Saved data entries:

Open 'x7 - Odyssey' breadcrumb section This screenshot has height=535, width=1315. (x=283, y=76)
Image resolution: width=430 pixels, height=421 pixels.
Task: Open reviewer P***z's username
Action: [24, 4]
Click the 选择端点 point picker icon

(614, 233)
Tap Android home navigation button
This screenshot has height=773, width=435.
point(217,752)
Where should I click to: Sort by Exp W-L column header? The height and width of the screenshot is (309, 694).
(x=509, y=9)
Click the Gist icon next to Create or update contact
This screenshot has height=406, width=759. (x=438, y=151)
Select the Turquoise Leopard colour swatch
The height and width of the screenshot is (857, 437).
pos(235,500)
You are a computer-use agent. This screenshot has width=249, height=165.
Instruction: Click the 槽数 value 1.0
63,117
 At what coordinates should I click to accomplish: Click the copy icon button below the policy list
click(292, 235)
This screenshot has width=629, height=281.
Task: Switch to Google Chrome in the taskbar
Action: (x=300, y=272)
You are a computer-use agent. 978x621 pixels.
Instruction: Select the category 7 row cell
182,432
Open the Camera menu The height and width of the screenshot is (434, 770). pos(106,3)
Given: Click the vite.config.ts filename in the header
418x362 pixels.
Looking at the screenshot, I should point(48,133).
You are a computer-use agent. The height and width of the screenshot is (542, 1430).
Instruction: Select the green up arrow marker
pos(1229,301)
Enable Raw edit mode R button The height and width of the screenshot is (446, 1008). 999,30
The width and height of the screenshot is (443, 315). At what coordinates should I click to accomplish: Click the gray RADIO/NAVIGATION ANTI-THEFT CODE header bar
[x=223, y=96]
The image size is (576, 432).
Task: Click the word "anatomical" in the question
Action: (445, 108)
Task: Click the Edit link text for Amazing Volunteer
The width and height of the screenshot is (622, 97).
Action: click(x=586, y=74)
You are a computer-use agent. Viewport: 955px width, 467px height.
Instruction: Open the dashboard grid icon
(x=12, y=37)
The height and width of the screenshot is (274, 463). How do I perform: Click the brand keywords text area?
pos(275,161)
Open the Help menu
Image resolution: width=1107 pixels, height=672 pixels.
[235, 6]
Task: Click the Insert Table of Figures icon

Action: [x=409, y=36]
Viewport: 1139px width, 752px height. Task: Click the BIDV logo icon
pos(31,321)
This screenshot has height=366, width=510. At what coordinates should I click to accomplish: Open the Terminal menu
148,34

Problem description: Ascertain the number of lines in the entries that include the word "computer", and report only that number.

Solved exercise: 4